Bazan: Is Houston City Hall haunted by ghost of Lee P. Brown?

This is another of our occasional series of guest posts/essays on local topics of interest to us and our readers. Feel free to submit topical posts/essays for our consideration to bloggers-at-bloghouston.net. As with our usual blog posts, the views expressed are those of the author.

IS HOUSTON CITY HALL HAUNTED BY GHOST OF LEE P. BROWN?

by Tom Bazan

With regard to the plan being floated to "privatize" certain city facilties: Thank God that the US Congress outlawed the "Defeased Lease" scams in 2005 which were the lump-sum cash vehicles many governmental agencies such as METRO and the City of Chicago exploited to abuse taxpayers! You know that's what the Ruling Class wants to do again if they could.

Recalling the huge give-a-ways of taxpayer assets, it's as if the ghost of Lee P. Brown haunts city hall. Taxpayers must ask "Is the 1.8 million square foot, $270 million facility only worth ten cents per square foot per month?"

Mayor Brown, and his brain trust, Jordy Tollett, dumped valuable city-owned assets such as the Compaq Center (f/k/a The Summit), while at the same time acquiring a herd of "white elephants" with taxpayers funds.

One shudders to recall the fiscal nightmare of the Brown administration, which blew through the billions of property and sales tax as well as fines, penalties and fees. Seemingly, that enormous spending was not near enough; they also added over SEVEN BILLION ($7,000,000.00) dollars in crushing bond debt. Mayor Brown, when not out-of-town, gave us the underperforming Convention Center Hotel, the City Emergency Center, the unsafe and unreliable boondoggle urban rail, and he Super-Sized an existing "White Elephant" by expanding the George R. Brown Convention Center.

Now, Houstonians are presented the specter of the #1 Texas Progressive politician spinning off one of the largest remaining city-owned assets, a proposed scheme that is truly unsettling. Is this Rice U graduate succumbing to the same illogical decisions as that of the former Mayor and renowned Rice U professor, Lee. P. Brown?
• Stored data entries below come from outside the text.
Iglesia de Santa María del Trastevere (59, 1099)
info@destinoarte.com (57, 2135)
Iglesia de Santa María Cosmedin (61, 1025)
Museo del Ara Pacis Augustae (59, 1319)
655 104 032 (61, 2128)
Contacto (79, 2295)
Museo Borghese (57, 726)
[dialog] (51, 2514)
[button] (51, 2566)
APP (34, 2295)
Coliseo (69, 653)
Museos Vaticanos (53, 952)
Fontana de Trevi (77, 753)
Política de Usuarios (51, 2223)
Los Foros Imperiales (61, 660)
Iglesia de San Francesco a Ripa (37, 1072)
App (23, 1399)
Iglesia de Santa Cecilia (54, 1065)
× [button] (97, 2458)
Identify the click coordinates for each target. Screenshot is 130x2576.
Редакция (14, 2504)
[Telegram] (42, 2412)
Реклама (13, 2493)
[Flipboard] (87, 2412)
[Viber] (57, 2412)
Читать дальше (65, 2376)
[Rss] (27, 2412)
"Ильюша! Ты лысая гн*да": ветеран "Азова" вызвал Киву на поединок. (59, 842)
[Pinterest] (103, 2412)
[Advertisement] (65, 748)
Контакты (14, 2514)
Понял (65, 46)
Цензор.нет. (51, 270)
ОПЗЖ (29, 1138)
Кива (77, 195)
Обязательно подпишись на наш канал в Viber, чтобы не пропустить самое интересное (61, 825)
This proposed scheme may be worse than the Compaq debacle. In the Compaq scheme, the city took an up-front lease payment of about $11.87 million from a church, on terms that seemed contrary to the best interests of the taxpayer. Several years later, when the city was scrounging around for cash, it sold the property to the church for $7.5 million, less than the appraised value. What seems galling: had not the sweetheart lease terms restricted the value of the 606,000 square foot facility, nestled in the Greenway Plaza on a prime 6.945-acre site, the appraised value likely would have been much higher. The total net to the taxpayer was about $19.37 million for the whole kit and caboodle. Here is a copy of that appraisal (pdf).

The taxpayers suffered the disposal of a huge city asset for less than the appraised value of the land! Rubbing salt into the wound, the church won't be paying any property taxes on this valuable land and building, which is another significant revenue loss to the schools, county, and city totaling well over $1 million every year!

How could a bureaucrat deal be any worse? Try to ignore the reported Bayport debacle, and focus for the moment on the current proposal.

The Houston First scheme doesn't sound feasible. The Convention Center Hotel never has come close to realizing the "Feasibility" numbers generated by PKF (taxpayers paid $102K for the optimistic document yet the city ignored a request to actually order an appraisal).

Where's the beef? Where will the start-up cash come from? Is the new venture going to tap the TIRZ and or float even more tax revenue bonds?

The GRB should never have been expanded, and the Convention Center Hotel should only have been built if it would have been profitable to do so. No one cares to hear the snarky "Conservatives tried to warn the public back then" remark.

We should not allow the current Progressive Mayor to merge these two hungry "white elephants" into a questionably-capitalized privatized corporation mischievously named "Houston First." The lease is priced at ten cents per square foot per month; is that all that this humongous, $270 million facility is worth to the Ruling Class? There is but one word to describe those buying into the scheme...

Suckers!!!

* * * * *

Tom Bazan has a degree in real-estate valuation, has been a TREC licensed broker in Texas for over two decades, and has previously been licensed in Alaska, California, and Michigan. He is a property tax arbitrator, a real estate instructor, and is AQB-certified to teach appraisers the USPAP. He is one of a select group of experienced commercial real-estate appraisers who has been hired often by the City of Houston to appraise real property for the City of Houston as well as the Houston Airport system.